Instructions for the task: Search the material below for the word "agent". Copy every line that has it.

_ _ _ _ _

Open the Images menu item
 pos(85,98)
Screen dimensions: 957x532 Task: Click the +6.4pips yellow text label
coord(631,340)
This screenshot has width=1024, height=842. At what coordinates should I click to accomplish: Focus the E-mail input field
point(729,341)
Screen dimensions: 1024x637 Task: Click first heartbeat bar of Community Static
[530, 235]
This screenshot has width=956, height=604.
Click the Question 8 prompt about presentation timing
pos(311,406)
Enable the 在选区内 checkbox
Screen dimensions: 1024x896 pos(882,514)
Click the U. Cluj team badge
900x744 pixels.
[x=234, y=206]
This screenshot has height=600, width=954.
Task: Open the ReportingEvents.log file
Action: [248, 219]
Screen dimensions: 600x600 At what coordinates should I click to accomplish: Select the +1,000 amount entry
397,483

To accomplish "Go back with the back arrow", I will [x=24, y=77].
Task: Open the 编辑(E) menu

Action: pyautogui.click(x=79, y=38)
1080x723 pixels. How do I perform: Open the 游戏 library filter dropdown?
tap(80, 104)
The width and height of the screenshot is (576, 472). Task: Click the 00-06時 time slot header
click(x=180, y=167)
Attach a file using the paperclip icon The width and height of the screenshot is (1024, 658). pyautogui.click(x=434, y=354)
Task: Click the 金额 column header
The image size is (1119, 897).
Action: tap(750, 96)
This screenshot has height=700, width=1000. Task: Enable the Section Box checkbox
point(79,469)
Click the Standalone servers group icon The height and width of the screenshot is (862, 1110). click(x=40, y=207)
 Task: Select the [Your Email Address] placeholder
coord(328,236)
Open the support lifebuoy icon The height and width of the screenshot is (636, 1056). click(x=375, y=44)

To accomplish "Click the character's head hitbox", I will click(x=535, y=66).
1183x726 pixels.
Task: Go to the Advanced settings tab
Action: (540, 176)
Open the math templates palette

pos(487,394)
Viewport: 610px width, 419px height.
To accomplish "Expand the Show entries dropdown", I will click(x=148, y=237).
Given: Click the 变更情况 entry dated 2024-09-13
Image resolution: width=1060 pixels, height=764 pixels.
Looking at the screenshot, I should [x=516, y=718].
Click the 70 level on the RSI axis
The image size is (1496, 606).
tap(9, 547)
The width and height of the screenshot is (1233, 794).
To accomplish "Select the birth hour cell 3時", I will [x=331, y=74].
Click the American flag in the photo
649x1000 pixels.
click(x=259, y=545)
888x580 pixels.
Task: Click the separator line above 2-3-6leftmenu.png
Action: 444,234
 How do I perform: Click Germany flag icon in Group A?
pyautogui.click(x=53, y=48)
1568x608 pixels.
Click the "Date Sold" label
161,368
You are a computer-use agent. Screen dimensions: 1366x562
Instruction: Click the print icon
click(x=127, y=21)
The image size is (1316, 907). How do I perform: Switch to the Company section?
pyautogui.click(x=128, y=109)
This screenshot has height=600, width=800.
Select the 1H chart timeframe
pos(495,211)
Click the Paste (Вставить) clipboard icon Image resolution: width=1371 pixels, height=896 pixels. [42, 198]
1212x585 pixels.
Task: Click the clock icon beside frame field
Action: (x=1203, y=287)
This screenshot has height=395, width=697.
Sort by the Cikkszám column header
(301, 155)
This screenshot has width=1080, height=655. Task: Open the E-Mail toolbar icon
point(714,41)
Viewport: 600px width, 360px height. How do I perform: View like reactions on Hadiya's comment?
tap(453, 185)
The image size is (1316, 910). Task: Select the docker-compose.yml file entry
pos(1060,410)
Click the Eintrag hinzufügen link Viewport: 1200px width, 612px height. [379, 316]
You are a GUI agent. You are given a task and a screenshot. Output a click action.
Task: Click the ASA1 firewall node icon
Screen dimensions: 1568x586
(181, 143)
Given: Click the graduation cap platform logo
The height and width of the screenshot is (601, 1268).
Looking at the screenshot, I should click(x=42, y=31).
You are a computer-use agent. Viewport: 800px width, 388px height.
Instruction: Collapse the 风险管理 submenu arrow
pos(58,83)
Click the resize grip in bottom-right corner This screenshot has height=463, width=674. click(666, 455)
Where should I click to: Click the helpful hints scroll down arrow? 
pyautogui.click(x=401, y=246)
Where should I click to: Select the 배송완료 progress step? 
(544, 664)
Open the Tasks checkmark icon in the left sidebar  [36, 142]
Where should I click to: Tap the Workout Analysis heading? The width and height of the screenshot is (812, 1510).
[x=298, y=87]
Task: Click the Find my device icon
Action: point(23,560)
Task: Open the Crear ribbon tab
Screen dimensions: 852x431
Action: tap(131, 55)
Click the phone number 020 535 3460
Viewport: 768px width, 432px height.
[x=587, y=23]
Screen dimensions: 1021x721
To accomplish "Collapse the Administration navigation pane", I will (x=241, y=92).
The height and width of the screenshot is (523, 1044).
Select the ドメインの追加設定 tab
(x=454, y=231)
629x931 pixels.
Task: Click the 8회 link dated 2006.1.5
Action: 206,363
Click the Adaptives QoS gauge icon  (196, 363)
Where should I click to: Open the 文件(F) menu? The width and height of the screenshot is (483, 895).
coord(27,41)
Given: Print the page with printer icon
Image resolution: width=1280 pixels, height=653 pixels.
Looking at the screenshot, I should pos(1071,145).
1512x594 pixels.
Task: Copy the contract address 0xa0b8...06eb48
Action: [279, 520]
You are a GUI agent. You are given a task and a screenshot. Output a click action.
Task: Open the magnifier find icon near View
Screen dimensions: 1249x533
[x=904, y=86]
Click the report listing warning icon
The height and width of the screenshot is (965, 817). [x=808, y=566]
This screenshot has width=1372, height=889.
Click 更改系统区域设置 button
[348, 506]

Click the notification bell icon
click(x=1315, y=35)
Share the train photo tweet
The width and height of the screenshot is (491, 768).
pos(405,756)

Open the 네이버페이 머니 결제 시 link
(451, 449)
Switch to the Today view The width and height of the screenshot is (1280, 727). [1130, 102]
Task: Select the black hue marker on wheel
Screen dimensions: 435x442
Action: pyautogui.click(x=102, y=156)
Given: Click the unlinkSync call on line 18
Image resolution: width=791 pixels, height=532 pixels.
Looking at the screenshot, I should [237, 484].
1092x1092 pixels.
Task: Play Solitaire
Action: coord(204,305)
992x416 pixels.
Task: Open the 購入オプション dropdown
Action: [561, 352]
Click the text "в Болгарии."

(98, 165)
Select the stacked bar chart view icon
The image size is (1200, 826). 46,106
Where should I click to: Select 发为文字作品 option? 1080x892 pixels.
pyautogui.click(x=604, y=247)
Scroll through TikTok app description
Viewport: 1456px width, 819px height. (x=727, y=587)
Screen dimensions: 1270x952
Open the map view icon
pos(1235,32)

_ _ _ _ _

Answer section:
You are a computer-use agent. Screen dimensions: 1366x562
You are a GUI agent. You are given a task and a screenshot. Output a click action.
You are a computer-use agent. Viewport: 800px width, 388px height.
You are a GUI agent. You are given a task and a screenshot. Output a click action.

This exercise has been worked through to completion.